Construire un rythme de visite
Un accrochage réussi ne se limite pas à aligner des oeuvres. Il doit proposer une progression. Les pièces les plus silencieuses peuvent ouvrir le parcours, laisser le visiteur s'installer, puis les compositions plus denses viennent créer une tension. Les petits formats jouent ensuite le rôle de respiration : ils obligent à s'approcher, à regarder autrement, à prêter attention aux bords et aux matières.
Dans le cas des séries abstraites, la distance entre les oeuvres compte autant que les oeuvres elles-mêmes. Un blanc sur le mur prolonge un blanc dans la toile. Une ombre portée par un papier plié peut faire écho à une zone sombre dans une peinture voisine. Le parcours cherche ces correspondances sans les rendre trop explicites.
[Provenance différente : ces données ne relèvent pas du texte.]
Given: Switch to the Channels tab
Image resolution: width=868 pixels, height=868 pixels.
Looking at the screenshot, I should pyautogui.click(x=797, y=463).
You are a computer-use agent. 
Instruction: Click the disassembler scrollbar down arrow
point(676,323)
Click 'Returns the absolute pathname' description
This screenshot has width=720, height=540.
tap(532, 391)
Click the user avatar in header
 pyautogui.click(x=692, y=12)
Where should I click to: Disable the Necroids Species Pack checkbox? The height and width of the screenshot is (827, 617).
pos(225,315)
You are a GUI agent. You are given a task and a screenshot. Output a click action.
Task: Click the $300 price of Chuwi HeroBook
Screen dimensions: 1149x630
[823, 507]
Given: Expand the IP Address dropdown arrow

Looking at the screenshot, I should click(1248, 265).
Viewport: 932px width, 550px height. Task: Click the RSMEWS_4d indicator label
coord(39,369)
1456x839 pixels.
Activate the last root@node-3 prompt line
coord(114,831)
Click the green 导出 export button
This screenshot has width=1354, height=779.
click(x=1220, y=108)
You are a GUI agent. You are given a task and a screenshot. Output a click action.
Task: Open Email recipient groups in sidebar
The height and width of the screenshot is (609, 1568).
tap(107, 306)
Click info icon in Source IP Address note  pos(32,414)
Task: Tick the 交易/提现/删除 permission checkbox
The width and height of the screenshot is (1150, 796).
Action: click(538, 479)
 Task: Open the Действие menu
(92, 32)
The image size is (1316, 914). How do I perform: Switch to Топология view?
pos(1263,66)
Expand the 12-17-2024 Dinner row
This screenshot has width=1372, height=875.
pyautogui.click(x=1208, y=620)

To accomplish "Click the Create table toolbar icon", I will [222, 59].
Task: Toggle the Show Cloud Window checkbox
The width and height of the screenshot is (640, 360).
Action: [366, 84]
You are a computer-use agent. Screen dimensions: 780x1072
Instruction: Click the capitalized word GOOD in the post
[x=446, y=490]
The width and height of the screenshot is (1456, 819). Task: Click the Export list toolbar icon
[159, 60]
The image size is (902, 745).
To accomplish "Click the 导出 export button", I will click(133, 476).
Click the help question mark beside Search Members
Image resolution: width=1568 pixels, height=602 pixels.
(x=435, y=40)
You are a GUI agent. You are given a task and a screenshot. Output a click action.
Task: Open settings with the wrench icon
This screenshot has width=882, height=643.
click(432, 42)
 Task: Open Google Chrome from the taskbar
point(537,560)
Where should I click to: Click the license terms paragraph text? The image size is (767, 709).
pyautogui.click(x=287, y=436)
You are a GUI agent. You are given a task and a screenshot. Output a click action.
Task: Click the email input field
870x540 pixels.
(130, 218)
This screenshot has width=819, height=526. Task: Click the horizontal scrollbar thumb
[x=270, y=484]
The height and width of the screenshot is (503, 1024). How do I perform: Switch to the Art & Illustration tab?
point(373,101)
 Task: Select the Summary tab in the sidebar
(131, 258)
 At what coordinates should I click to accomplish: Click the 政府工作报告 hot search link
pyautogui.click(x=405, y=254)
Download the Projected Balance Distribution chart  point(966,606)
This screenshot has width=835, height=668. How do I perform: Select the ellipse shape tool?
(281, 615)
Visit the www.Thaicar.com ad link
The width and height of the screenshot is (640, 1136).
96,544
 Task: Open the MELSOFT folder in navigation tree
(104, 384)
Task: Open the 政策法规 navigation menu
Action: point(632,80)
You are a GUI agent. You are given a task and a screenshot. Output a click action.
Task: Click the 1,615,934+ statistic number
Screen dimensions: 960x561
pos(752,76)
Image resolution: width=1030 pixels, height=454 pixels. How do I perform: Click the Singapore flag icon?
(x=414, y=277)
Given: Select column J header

Trois formats d'accrochage
Le premier format est celui de la galerie courte : peu de pièces, un texte sobre, des oeuvres fortes qui donnent immédiatement accès au vocabulaire plastique. Le deuxième format est plus immersif, avec des papiers en volume, des supports suspendus et une attention accrue à la lumière. Le troisième format relève de l'édition : carnets, détails photographiques, fragments de textes et archives de surface.
Ces formats peuvent exister séparément ou se combiner. Une exposition peut commencer par des toiles, se poursuivre avec une table de recherches et finir sur une petite bibliothèque d'atelier. L'objectif est de donner au visiteur une lecture complète sans saturer l'espace.